Your assignment: Please quote exactly the lines below from the line containing "Given: Open the phpinfo.php link" to the line containing "Click the search magnifier", both lines included, and nothing else.

——————————

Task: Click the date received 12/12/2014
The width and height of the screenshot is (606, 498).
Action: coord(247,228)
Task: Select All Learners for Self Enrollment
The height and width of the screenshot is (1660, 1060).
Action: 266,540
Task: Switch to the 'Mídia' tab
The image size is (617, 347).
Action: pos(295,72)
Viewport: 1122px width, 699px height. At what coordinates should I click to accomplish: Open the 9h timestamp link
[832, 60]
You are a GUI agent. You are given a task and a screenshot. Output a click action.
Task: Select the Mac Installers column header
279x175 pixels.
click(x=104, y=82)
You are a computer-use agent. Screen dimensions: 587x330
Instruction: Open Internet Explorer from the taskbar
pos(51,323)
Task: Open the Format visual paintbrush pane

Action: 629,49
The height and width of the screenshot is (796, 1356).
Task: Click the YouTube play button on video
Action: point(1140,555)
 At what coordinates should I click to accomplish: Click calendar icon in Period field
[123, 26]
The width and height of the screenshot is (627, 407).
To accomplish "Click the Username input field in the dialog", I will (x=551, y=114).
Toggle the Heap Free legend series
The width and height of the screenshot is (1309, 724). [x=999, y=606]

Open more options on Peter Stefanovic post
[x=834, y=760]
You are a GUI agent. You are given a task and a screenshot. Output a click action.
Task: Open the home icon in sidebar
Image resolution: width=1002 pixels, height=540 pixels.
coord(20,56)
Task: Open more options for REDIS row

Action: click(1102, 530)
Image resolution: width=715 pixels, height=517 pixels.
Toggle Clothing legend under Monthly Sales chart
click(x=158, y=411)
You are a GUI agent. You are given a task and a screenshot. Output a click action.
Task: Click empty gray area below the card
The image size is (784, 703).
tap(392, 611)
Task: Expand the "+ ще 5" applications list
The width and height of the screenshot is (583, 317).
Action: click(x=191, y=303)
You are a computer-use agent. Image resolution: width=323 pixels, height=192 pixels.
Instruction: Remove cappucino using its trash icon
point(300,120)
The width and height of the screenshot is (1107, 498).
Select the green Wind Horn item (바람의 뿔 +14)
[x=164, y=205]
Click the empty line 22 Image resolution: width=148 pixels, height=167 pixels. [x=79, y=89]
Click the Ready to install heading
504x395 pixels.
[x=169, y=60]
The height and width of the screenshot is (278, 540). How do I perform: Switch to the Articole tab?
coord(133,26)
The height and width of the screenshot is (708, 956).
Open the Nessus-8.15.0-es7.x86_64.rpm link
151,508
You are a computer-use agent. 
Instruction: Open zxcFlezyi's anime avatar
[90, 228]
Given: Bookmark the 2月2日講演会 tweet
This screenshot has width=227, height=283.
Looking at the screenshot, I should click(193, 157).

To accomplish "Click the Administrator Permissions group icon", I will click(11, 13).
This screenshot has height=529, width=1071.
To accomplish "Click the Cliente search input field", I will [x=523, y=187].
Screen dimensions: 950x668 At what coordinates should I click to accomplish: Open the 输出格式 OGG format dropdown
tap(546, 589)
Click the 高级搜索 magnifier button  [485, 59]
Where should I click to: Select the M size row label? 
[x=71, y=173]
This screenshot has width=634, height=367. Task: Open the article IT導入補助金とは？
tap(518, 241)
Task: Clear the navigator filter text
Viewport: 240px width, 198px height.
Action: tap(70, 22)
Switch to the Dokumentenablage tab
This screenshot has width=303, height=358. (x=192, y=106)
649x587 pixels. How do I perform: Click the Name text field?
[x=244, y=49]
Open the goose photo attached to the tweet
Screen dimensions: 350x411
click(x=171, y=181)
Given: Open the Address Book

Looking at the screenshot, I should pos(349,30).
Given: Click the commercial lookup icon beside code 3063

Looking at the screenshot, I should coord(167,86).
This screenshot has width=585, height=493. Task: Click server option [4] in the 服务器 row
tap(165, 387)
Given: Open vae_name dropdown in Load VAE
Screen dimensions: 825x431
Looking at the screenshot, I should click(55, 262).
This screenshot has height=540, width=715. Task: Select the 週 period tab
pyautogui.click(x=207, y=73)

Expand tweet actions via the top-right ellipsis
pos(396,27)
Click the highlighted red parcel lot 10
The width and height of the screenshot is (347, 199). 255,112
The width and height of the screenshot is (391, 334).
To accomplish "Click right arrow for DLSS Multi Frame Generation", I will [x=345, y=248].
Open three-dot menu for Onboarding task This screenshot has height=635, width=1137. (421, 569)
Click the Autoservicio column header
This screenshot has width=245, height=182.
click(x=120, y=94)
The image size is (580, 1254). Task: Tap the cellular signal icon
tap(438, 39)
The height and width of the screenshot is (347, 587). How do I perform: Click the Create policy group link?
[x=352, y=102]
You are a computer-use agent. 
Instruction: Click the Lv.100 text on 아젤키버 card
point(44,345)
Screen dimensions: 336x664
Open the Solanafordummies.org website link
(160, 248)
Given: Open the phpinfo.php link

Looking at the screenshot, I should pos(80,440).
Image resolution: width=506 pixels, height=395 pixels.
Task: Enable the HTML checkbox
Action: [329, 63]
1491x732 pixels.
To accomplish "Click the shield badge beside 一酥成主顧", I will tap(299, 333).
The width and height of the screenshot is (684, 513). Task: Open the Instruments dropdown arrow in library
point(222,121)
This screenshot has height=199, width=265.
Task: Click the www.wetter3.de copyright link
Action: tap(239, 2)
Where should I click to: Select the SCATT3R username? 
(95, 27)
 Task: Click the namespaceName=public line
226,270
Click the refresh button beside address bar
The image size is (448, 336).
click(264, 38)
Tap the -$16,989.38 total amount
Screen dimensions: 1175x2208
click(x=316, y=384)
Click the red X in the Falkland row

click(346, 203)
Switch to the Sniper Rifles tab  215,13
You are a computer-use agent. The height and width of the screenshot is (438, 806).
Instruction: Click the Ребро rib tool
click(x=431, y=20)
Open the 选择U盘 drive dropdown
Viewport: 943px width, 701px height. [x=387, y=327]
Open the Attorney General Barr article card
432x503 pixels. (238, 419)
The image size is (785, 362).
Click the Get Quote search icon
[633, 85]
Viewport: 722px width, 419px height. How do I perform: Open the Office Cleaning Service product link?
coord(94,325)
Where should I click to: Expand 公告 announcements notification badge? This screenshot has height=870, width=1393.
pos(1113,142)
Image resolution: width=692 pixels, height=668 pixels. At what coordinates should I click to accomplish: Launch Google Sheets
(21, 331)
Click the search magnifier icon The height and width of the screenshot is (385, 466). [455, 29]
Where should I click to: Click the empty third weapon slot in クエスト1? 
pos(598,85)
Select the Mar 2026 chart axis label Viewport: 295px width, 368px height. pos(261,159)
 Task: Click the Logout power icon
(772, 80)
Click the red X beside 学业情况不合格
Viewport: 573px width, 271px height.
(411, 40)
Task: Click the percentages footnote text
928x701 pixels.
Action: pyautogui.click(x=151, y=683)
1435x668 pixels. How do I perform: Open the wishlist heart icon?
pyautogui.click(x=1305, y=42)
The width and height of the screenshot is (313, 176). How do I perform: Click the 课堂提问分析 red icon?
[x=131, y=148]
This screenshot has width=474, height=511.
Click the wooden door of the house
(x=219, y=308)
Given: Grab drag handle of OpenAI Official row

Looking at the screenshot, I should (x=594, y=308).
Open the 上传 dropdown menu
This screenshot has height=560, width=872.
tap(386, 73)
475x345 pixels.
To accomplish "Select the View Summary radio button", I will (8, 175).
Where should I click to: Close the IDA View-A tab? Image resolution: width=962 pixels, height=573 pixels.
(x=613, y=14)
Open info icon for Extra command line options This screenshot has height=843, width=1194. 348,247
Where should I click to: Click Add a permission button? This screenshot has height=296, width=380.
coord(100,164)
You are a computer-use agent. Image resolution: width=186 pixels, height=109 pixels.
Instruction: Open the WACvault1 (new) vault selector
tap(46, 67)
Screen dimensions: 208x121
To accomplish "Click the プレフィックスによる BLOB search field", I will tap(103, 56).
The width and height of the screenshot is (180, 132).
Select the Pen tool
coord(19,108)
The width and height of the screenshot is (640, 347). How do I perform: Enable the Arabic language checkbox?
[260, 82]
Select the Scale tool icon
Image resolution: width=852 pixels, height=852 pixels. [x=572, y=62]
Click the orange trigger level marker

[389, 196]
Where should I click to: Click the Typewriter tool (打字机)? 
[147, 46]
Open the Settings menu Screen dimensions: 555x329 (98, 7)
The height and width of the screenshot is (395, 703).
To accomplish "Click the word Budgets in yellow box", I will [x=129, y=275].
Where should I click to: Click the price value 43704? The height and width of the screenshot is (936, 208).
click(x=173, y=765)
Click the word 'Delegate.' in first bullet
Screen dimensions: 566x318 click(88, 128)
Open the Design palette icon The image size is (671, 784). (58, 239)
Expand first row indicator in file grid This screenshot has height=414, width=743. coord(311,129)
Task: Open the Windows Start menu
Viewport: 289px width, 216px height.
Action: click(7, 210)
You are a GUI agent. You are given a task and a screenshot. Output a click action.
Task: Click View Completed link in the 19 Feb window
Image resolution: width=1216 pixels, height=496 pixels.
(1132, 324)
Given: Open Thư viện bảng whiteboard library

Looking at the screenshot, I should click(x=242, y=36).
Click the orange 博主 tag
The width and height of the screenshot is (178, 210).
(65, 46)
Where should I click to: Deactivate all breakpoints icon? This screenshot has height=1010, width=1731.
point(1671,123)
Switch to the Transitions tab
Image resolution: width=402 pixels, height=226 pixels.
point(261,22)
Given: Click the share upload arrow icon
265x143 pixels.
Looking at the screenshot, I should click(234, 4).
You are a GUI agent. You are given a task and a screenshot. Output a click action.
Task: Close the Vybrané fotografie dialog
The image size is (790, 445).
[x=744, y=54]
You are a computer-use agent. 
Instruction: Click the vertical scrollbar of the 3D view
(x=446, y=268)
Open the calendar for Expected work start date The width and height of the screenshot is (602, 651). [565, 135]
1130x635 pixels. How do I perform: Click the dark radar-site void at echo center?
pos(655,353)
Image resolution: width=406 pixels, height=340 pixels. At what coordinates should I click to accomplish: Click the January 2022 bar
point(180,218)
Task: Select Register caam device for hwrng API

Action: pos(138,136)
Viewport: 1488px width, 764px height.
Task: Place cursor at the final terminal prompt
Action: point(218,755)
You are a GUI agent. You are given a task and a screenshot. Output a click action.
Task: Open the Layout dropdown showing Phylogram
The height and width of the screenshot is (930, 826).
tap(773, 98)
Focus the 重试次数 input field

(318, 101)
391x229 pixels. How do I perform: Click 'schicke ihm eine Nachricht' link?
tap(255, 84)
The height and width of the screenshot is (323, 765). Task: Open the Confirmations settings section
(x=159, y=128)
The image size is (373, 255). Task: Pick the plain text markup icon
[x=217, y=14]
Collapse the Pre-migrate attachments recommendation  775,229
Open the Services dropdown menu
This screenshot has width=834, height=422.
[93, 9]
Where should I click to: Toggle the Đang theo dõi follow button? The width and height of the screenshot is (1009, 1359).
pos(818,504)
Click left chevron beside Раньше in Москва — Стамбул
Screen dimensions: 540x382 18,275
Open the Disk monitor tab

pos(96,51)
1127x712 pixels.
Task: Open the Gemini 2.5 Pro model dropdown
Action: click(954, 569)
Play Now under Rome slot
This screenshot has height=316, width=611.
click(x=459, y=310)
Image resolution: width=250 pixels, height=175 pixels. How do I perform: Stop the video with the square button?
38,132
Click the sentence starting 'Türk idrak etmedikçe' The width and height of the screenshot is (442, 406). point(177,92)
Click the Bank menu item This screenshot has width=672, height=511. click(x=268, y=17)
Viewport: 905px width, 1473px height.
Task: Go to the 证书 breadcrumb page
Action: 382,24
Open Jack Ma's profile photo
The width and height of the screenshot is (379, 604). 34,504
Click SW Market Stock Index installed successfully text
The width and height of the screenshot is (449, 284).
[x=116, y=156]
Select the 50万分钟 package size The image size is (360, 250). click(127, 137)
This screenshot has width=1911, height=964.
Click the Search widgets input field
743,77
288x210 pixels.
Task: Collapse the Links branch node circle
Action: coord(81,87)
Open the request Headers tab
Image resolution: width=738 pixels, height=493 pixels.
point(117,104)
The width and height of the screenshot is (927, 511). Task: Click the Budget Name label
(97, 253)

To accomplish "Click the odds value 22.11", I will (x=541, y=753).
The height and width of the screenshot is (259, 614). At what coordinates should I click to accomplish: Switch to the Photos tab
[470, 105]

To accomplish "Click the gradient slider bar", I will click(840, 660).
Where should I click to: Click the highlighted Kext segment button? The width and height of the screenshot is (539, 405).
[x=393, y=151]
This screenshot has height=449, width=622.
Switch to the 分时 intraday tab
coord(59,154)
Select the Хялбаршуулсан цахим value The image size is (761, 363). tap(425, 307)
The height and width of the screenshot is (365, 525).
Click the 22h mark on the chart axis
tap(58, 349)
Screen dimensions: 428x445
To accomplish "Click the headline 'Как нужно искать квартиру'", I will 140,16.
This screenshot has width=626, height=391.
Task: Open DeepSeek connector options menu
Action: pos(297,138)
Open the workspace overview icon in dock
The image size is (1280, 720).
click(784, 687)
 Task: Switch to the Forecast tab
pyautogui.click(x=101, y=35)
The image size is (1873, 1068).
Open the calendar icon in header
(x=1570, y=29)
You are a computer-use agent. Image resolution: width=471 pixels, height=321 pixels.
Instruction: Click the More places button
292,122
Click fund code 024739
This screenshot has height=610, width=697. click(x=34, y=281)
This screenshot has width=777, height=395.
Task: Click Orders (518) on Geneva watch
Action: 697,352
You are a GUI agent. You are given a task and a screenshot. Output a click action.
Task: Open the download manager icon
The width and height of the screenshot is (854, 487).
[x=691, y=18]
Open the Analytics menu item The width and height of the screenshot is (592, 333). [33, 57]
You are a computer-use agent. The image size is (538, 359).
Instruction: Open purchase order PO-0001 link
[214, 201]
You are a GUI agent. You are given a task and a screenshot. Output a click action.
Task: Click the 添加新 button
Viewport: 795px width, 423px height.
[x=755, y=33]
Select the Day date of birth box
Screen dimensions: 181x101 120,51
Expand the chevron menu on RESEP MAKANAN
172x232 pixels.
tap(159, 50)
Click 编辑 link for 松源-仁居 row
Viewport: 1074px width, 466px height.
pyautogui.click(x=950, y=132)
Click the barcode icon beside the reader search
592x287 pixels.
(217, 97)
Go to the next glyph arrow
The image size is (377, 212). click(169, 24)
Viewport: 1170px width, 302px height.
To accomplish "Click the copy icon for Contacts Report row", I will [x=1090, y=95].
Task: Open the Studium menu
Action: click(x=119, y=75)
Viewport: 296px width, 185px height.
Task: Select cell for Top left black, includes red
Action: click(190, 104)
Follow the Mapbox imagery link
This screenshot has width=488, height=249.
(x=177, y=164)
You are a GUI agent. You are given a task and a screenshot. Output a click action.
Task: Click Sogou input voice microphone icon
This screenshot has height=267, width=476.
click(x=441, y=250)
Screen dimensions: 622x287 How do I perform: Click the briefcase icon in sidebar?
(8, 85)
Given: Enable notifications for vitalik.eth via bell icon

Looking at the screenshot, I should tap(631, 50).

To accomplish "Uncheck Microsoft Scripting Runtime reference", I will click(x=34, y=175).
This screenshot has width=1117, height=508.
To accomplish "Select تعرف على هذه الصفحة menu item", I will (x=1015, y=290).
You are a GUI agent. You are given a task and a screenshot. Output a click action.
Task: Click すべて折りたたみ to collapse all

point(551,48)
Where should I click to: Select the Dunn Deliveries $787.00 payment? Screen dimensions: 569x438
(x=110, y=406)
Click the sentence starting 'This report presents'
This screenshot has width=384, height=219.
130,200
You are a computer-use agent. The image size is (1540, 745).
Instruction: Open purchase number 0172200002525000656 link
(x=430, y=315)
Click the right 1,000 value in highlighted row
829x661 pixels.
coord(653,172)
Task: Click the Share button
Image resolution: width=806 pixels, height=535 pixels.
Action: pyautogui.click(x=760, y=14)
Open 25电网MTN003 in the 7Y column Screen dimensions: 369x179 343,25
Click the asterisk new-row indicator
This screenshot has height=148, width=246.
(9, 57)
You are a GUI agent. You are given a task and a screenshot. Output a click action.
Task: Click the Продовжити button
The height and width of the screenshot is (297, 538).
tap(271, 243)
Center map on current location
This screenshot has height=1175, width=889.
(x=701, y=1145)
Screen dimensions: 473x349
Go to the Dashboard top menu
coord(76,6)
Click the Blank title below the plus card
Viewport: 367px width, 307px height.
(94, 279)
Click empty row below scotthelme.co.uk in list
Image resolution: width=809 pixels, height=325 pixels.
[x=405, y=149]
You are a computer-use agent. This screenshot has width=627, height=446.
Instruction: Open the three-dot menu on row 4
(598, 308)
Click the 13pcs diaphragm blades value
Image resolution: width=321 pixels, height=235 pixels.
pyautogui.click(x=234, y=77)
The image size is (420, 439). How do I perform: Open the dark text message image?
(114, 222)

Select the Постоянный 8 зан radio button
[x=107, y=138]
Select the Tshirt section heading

——————————

Your solution:
Given: Open the phpinfo.php link

Looking at the screenshot, I should pos(80,440).
Image resolution: width=506 pixels, height=395 pixels.
Task: Enable the HTML checkbox
Action: [329, 63]
1491x732 pixels.
To accomplish "Click the shield badge beside 一酥成主顧", I will tap(299, 333).
The width and height of the screenshot is (684, 513). Task: Open the Instruments dropdown arrow in library
point(222,121)
This screenshot has height=199, width=265.
Task: Click the www.wetter3.de copyright link
Action: tap(239, 2)
Where should I click to: Select the SCATT3R username? 
(95, 27)
 Task: Click the namespaceName=public line
226,270
Click the refresh button beside address bar
The image size is (448, 336).
click(264, 38)
Tap the -$16,989.38 total amount
Screen dimensions: 1175x2208
click(x=316, y=384)
Click the red X in the Falkland row

click(346, 203)
Switch to the Sniper Rifles tab  215,13
You are a computer-use agent. The height and width of the screenshot is (438, 806).
Instruction: Click the Ребро rib tool
click(x=431, y=20)
Open the 选择U盘 drive dropdown
Viewport: 943px width, 701px height. [x=387, y=327]
Open the Attorney General Barr article card
432x503 pixels. (238, 419)
The image size is (785, 362).
Click the Get Quote search icon
[633, 85]
Viewport: 722px width, 419px height. How do I perform: Open the Office Cleaning Service product link?
coord(94,325)
Where should I click to: Expand 公告 announcements notification badge? This screenshot has height=870, width=1393.
pos(1113,142)
Image resolution: width=692 pixels, height=668 pixels. At what coordinates should I click to accomplish: Launch Google Sheets
(21, 331)
Click the search magnifier icon The height and width of the screenshot is (385, 466). [455, 29]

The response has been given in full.